begin Supplied text

The Army was hampered throughout the war by a number of factors. The C.S. had a smaller industrial base than the North, and that was felt in the logistics of maintaining the Army. Throughout most the war, central command of the Army rested primarily in C.S. President Jefferson Davis, with several generals having some degree of control over large parts of the Army. There were also instances of state governments trying to control troops within their respective borders. Robert E. Lee became General-in-Chief in the closing months of the war, but it was too late by then.

Confederate States Army in The Guns of the South

After fighting a larger, logistically-superior enemy for three long years, the Confederate States Army was unquestionably losing the war with the United States by January 1864. A failing supply system meant men were often without proper shoes and uniforms and, as much as some men refused to desert the cause, the C.S. Army appeared headed for certain defeat. All that changed with the surprising arrival of a band of foreign men calling themselves America Will Break and their spectacularly tough and powerful repeating rifle, the AK-47. The AWB, asking only fifty Confederate dollars per rifle, met with Robert E. Lee of the Army of Northern Virginia, promising to re-arm not only the ANV but the entire C.S. Army with the AK-47.

Though Lee himself and his staff were at first skeptical of their ability, the AWB soon not only made good on their promise, but also sent individual AWB members to each regiment of the Army of Northern Virginia to teach the commissioned and non-commissioned officers how to use the AK-47. Those leaders, in turn, trained the rest of the Army of Nothern Virginia. The new weapon proved an instant success with everyone from privates to generals, and morale in the C.S. Army rose swiftly. As both the U.S. Army and the C.S. Army left winter camp, the Army of Tennessee went on a successful offensive and reclaimed large swaths of land that had been in Federal hands for a year or more, and cavalry commanders like Jeb Stuart and Nathan Bedford Forrest launched daring missions to destroy larger Union forces and cut Union supply lines.

The greatest action was by the Army of Northern Virginia, who defeated 40,000 Union troops at the Battles of the Wilderness and Bealeton, virtually obliterating the Army of the Potomac, the core element of Federal military forces in the east. The ANV then advanced on Washington City, aiming to seize it and at long last force Federal recognition of Confederate independence. Though the City was only lightly defended- it had been years since Union planners had seriously expected a Confederate assault there- its forts, heavy artillery, and infantry garrison were far from unprepared. General Lee's bold night attack, aided by some of the AWB men, succeeded in breaking through, and Confederate artillery destroyed a key bridge that stopped the remains of the Army of the Potomac from aiding Washington City's defending garrison during the battle. The C.S. Army captured the White House but did not harm its guards or President Abraham Lincoln. General Lee met with Lincoln, who reluctantly conceded defeat and signed an armistice. With foreign recognition of the Confederate States now guaranteed, the Second American Revolution was effectively won.

end Supplied text

## Given request:
Condense the Confederate States Army text into two sentences.

begin Data

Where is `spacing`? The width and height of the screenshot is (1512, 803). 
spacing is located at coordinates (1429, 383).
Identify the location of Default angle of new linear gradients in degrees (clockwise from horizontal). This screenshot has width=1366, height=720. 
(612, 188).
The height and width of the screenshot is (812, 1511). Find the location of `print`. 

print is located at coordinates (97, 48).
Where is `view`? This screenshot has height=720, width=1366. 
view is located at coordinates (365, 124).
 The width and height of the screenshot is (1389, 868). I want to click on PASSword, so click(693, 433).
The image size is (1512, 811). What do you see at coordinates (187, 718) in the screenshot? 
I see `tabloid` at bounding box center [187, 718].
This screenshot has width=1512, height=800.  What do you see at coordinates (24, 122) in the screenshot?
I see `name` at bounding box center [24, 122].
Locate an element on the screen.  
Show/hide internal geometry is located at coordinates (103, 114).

end Data

## Written solution:
The Confederate States Army was hampered throughout the war by a smaller industrial base than the North and by command that was split among President Jefferson Davis, several generals, and at times state governments. In The Guns of the South, the army is losing by January 1864 until a group called America Will Break re-arms it with AK-47 rifles, after which its morale and fortunes rise until the Army of Northern Virginia captures Washington City and Lincoln signs an armistice.